Evaluation of Clinical Efficacy and Immunologic Response After IL-2 Therapy in HCV-related Vasculitis Patients

French National Agency for Research on AIDS and Viral Hepatitis

Status and phase

Completed

Phase 2

Phase 1

Conditions

Cryoglobulinemia Vasculitis

Treatments

Drug: Proleukin

Study type

Interventional

Funder types

Other

Identifiers

NCT00574652

ANRS HC 21 Vascu-IL2

2006-004039-31

Details and patient eligibility

About

A systemic Vasculitis is found in 5 to 10% of HCV infected patients with mixed cryoglobulinemia (MC). It mainly involves the skin, peripheral nerve and the kidney and may be life threatening. Twenty to 30% of HCV-MC Vasculitis patients are resistant to conventional therapy (i.e. antiviral therapy and/or immunosuppressors) and still have an active disease. Thus, new therapeutic approaches are necessary in such patients. We recently described a regulatory T cell (Treg) deficiency in HCV-related Vasculitis patients. Immunomodulatory effects of interleukin-2 (IL-2) are well established, notably the preferential expansion of Treg able to suppress inflammatory responses mediated by CD4+ and CD8+ T cells.

Full description

A systemic Vasculitis is found in 5 to 10% of HCV infected patients with mixed cryoglobulinemia (MC). It mainly involves the skin, peripheral nerve and the kidney and may be life threatening (15% of death). Twenty to 30% of HCV-MC Vasculitis patients are resistant to conventional therapy (i.e. antiviral therapy and/or immunosuppressors) and still have an active disease. An antiviral therapy with Peg-interféron is generally prescribed to control Vasculitis lesions and to slow down the hepatic fibrosis progression. Thus, new therapeutic approaches are necessary in such patients.
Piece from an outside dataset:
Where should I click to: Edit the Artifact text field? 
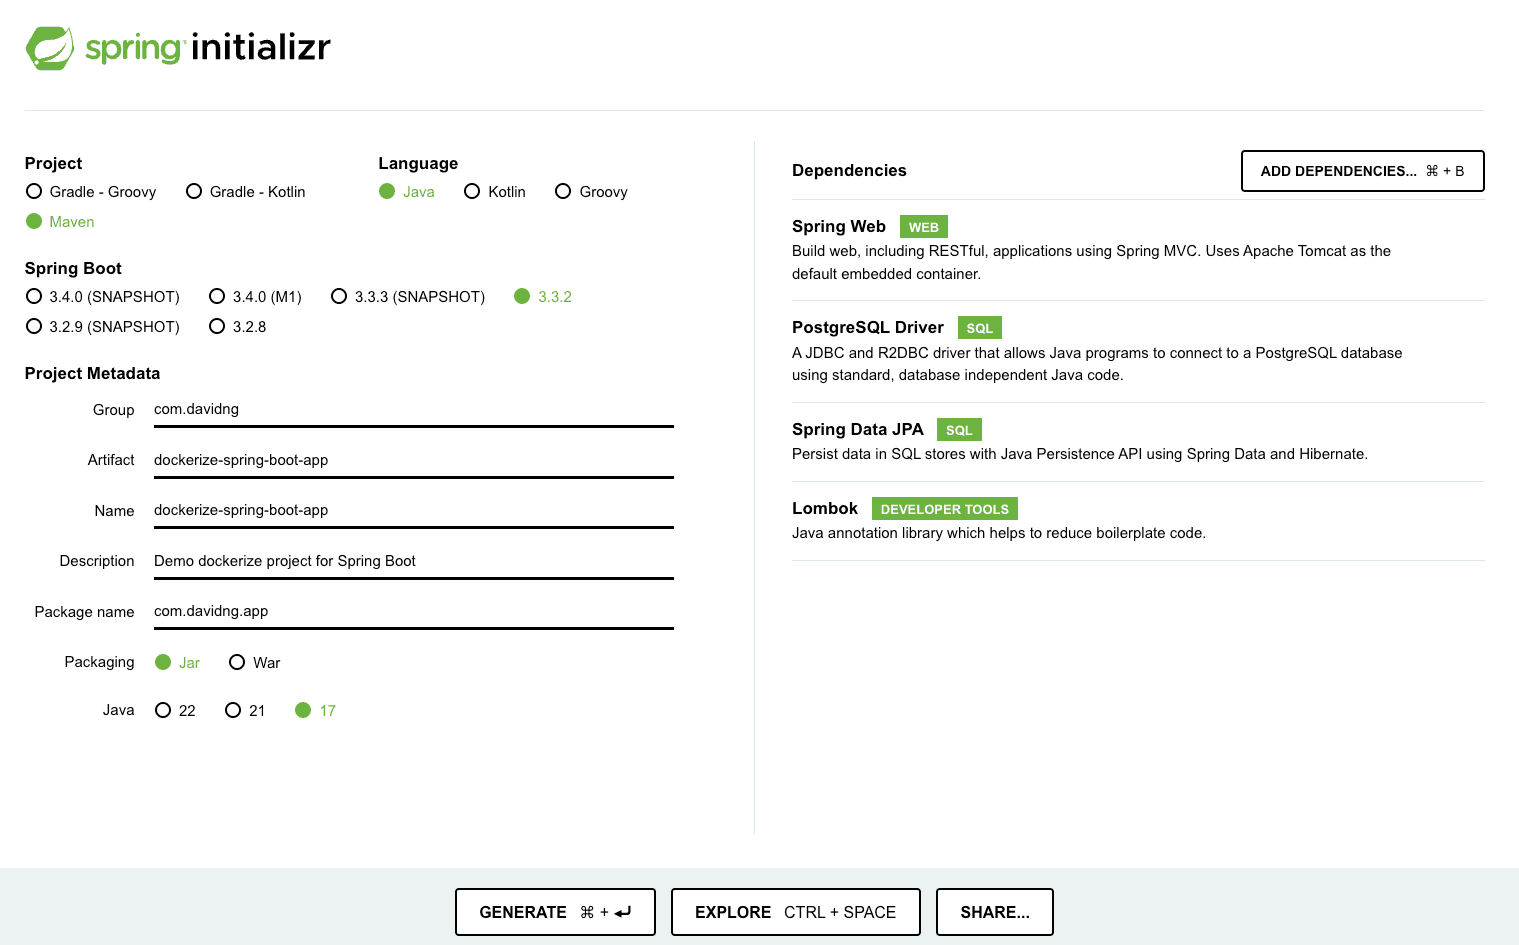pyautogui.click(x=413, y=460)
We recently described a CD4+ CD25+ regulatory T cell (Treg) deficiency in HCV-related Vasculitis patients. Immunomodulatory effects of interleukin-2 (IL-2) are well established, notably the preferential expansion of Treg able to suppress inflammatory responses mediated by CD4+ and CD8+ T cells.

Objective : To evaluate the cellular immune response after IL-2 therapy in HCV-MC Vasculitis patients, resistant to conventional therapy.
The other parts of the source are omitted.